Un mouvement de fond depuis dix ans
D’après ce rapport, il faudrait donc fermer une centaine de petites maternité partout en France : cela donnerait un coup d’accélérateur à un mouvement de fond, puisque 30% des maternités qui font moins de 1 000 accouchements par an ont disparu en dix ans. Celles qui restent ouvertes fonctionnent difficilement, avec du personnel intérimaire. C’est cela qui est dangereux, souligne la présidente du Conseil national des gynécologues-obstétriciens français, le Dr Joëlle Belaish-Allart :
« Proximité, cela ne rime pas toujours avec qualité : oui, il faut fermer les trop petits établissements. Il n’y a pas le personnel suffisant, ni l’expertise suffisante. »Dr Joëlle Belaish-Allart
à franceinfo
« Si vous êtes deux ou trois obstétriciens dans une maternité et qu’il y en a un qui a par exemple le Covid ou qui se casse une jambe, explique-t-elle, il n’en reste que deux pour prendre les gardes. Et obligatoirement, un médecin fatigué prendre de moins bonnes décisions qu’un médecin reposé. »
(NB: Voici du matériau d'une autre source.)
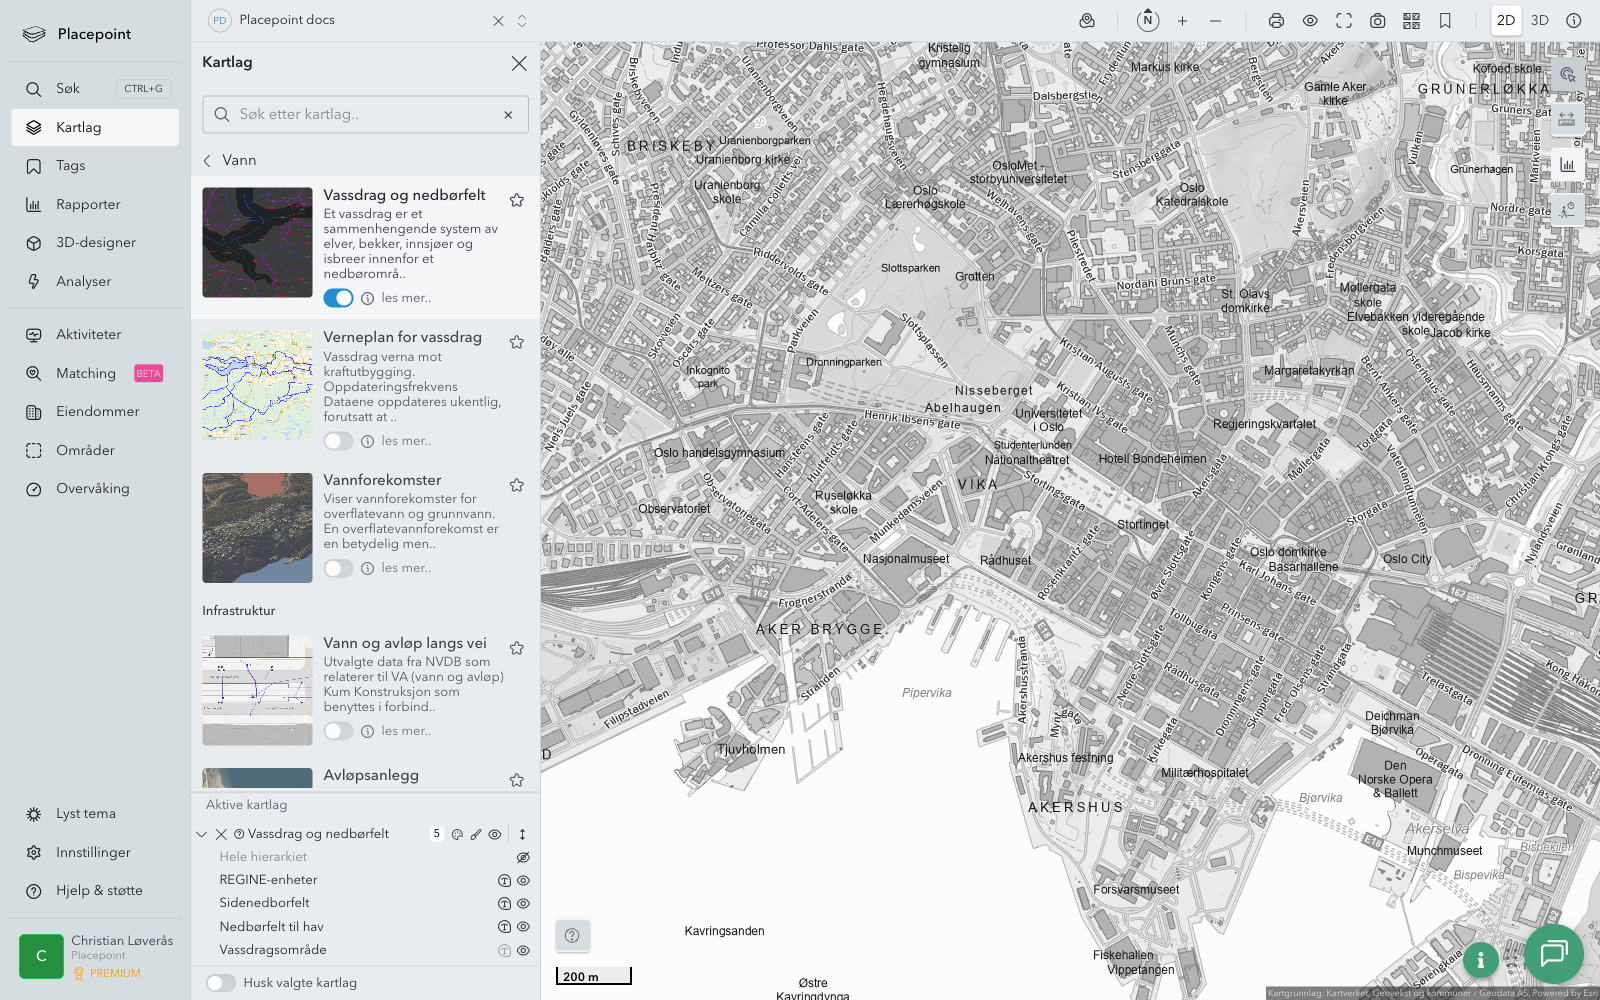Take a map screenshot with camera icon
Viewport: 1600px width, 1000px height.
(x=1377, y=21)
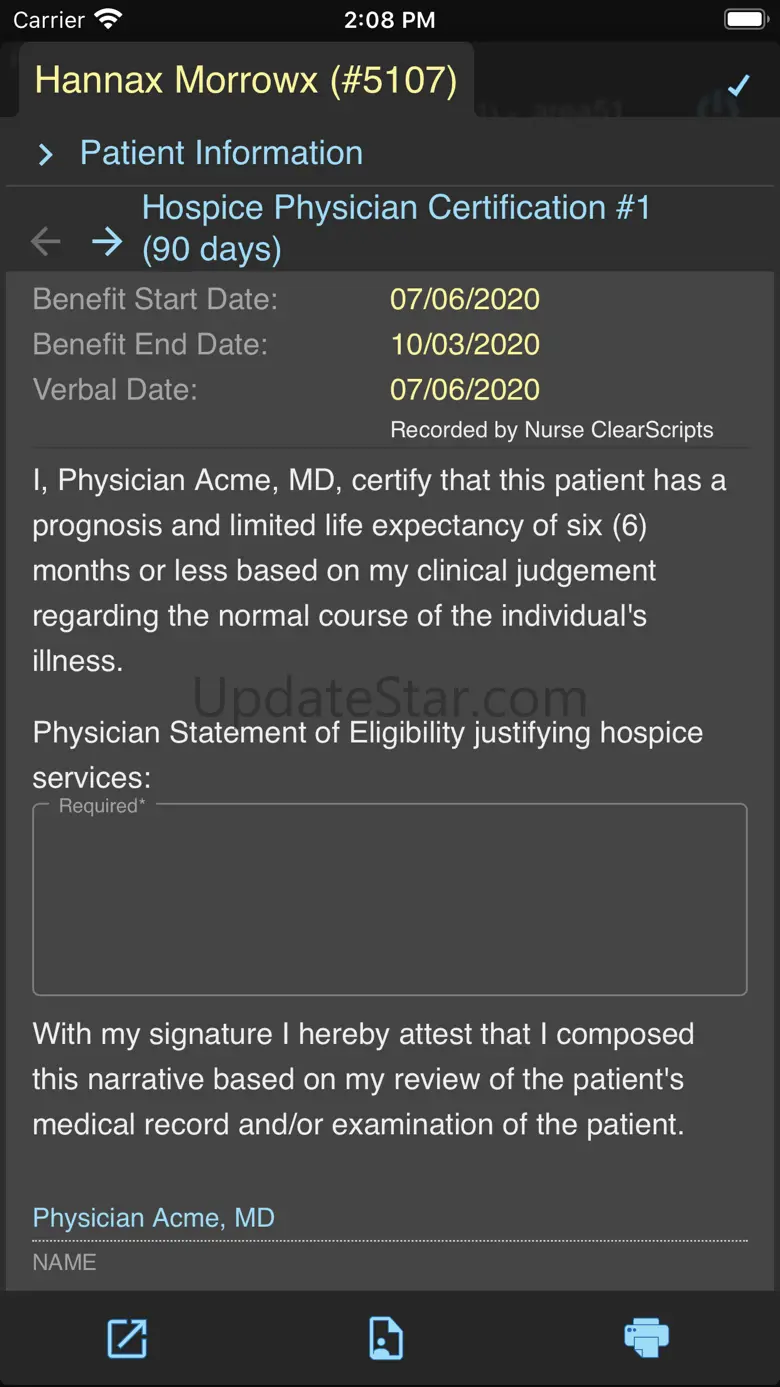Tap the Recorded by Nurse ClearScripts note
The width and height of the screenshot is (780, 1387).
(x=552, y=430)
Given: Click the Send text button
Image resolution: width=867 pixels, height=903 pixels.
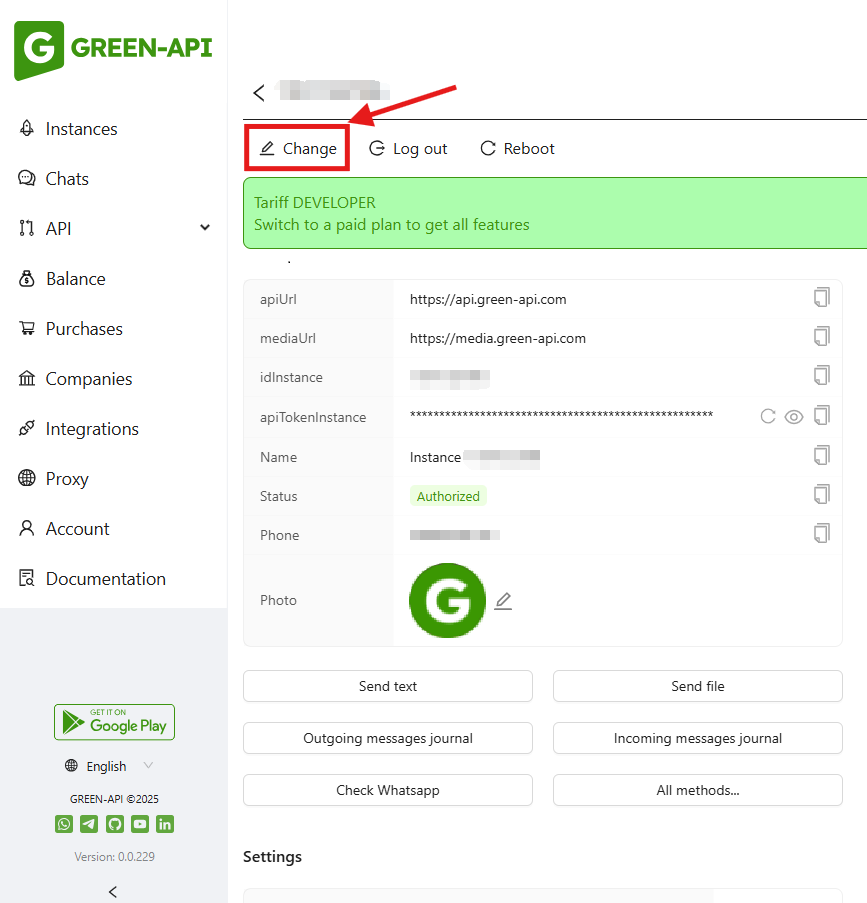Looking at the screenshot, I should point(388,686).
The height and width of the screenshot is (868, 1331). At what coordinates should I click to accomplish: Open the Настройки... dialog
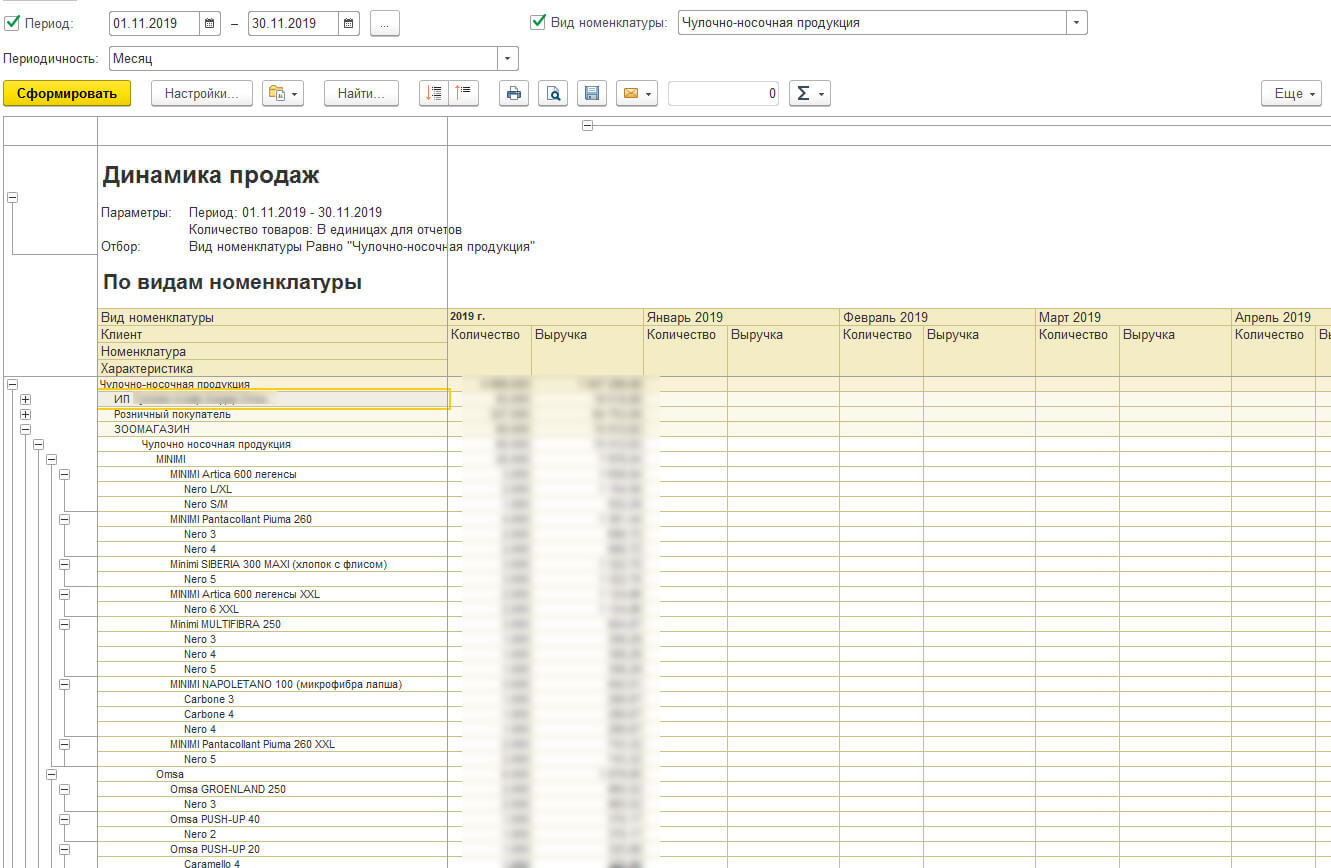(201, 94)
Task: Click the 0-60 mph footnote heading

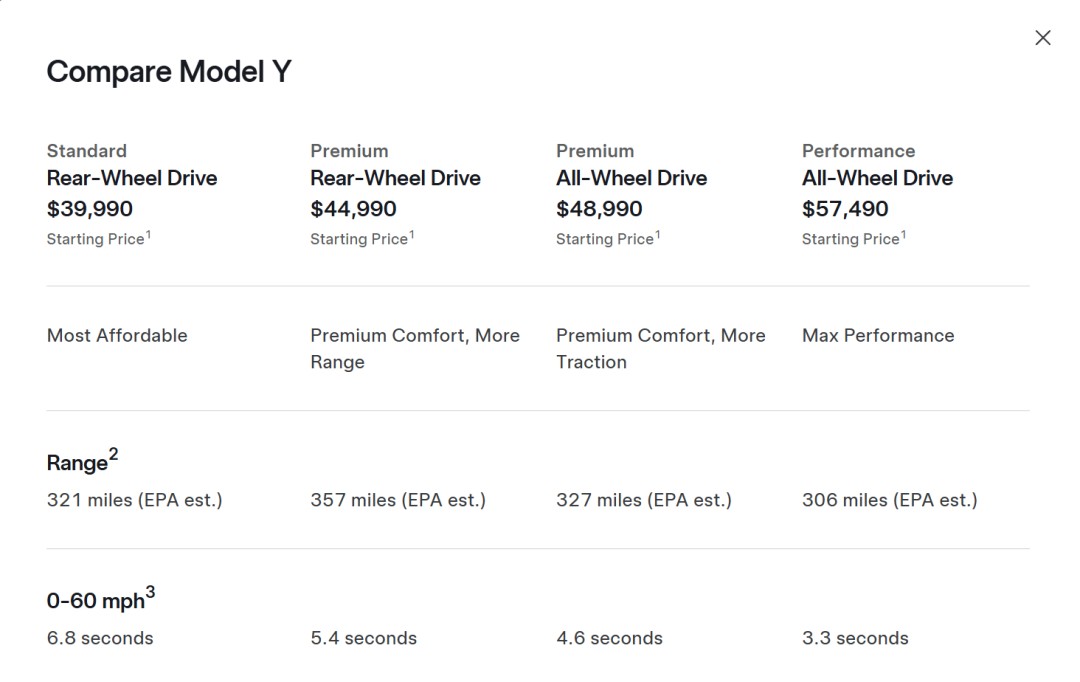Action: pos(100,601)
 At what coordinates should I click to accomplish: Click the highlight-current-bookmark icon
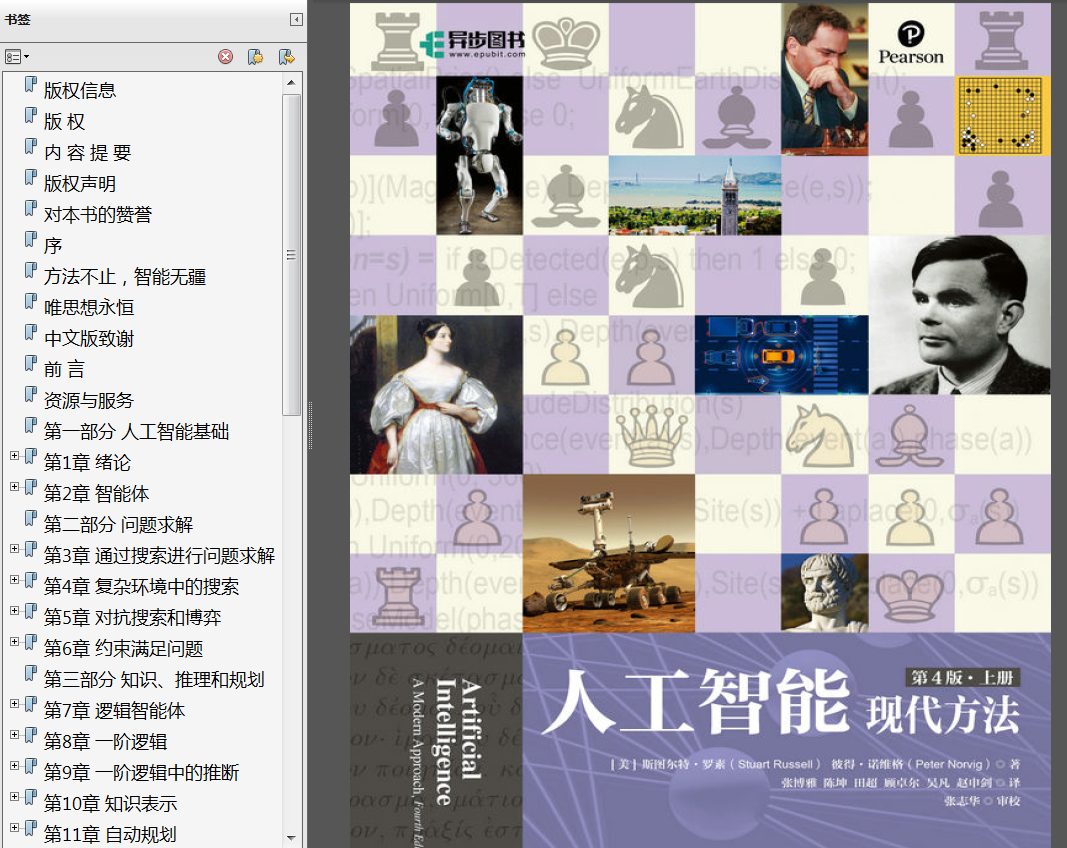pos(287,57)
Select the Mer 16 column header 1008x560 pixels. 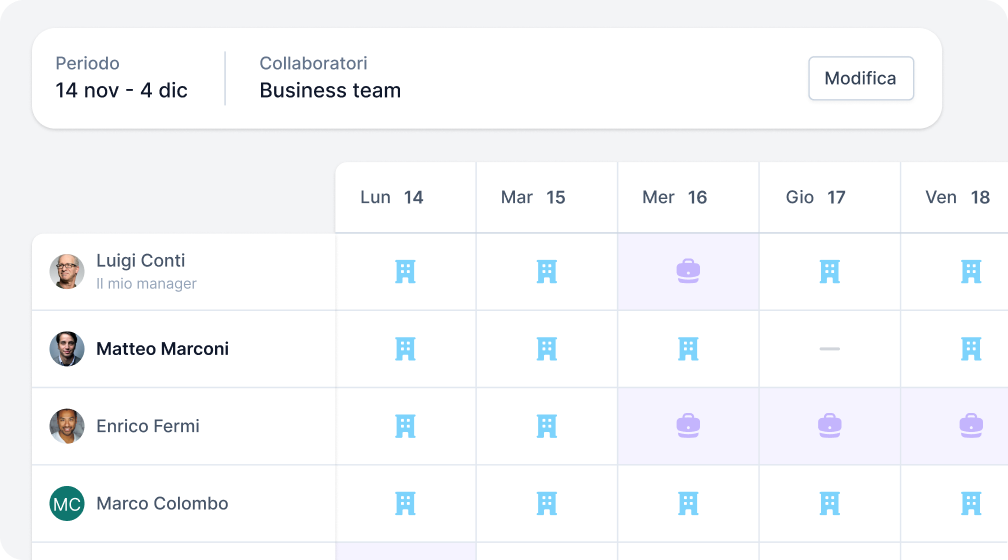[x=675, y=197]
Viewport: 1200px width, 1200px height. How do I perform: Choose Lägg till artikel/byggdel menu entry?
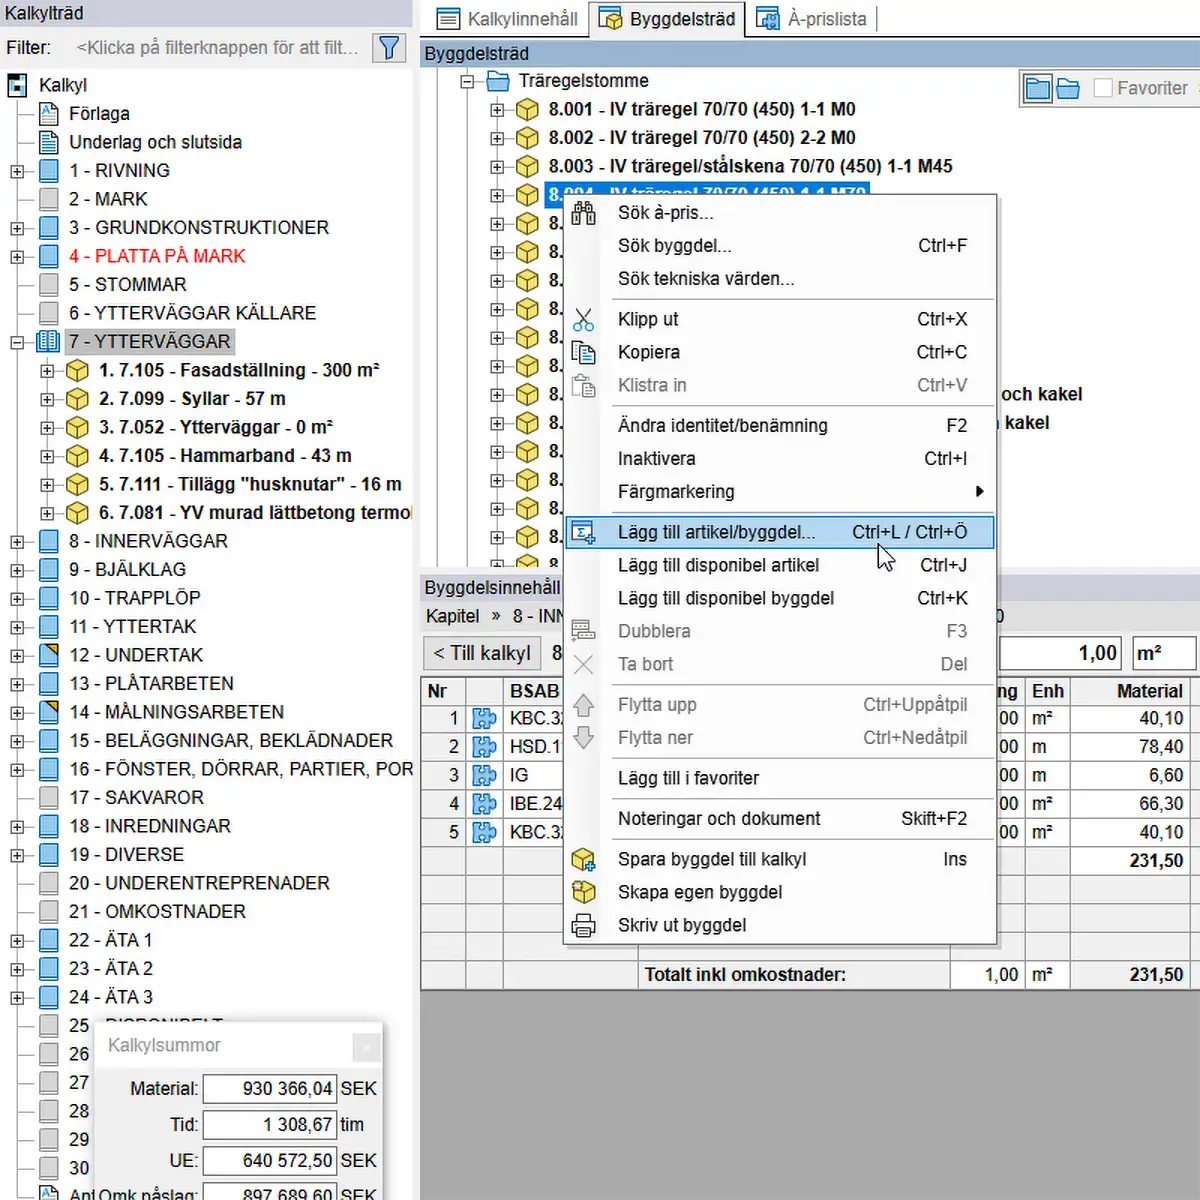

Certaines femmes accoucheraient seules
Au nom de la sécurité, les représentants de médecins sont favorables à la fermeture des petites maternités, à condition que les moyens soient renforcés pour les autres. Mais ce mouvement risque d’avoir des effets pervers, notamment dans les zones rurales comme au cœur du Morvan, où certaines femmes qui se retrouvent à plus d’une heure et demie d’une maternité préfèrent accoucher toutes seules chez elles. C’est ce qu’a entendu la sage-femme d’Autun Mathilde Lalarme. « Il y a des patientes qui m’ont dit qu’elles se préparaient à accoucher à domicile, en disant qu’au pire, il y avait le vétérinaire ou l’agriculteur du coin pour les aider s’il y avait un problème, s’indigne-t-elle. Moi, en 2023, je ne peux pas entendre ça, c’est insupportable. » Voilà où en sont certaines femmes qui habitent très loin d’une maternité : elles comptent sur le vétérinaire ou l’agriculteur du coin pour venir les aider en cas de problème quand elles accoucheront toutes seules chez elles.
Rappel de Jean-Marc Vayssouze sur l’état de nos hôpitaux dans nos villes:
» À Sarlat, la maternité hospitalière a récemment été contrainte de fermer ponctuellement ses portes. À Montauban, la maternité de la clinique du Pont-de-Chaume est définitivement fermée. À Villefranche-de-Rouergue, le service pédiatrie a dû faire face au manque de soignants. À l’hôpital de Nevers, des médecins du CHU de Dijon ont été acheminés par avion pour faire face au manque cruel d’effectifs. À Niort, à La Rochelle, à Bergerac, à Carpentras, à Vitré, les urgences ont été contraintes de fermer la nuit ou le week-end. Nous sommes arrivés à la fin d’un système qui ne tient plus. Tous les territoires, toutes les spécialités médicales et tous nos concitoyens sont touchés.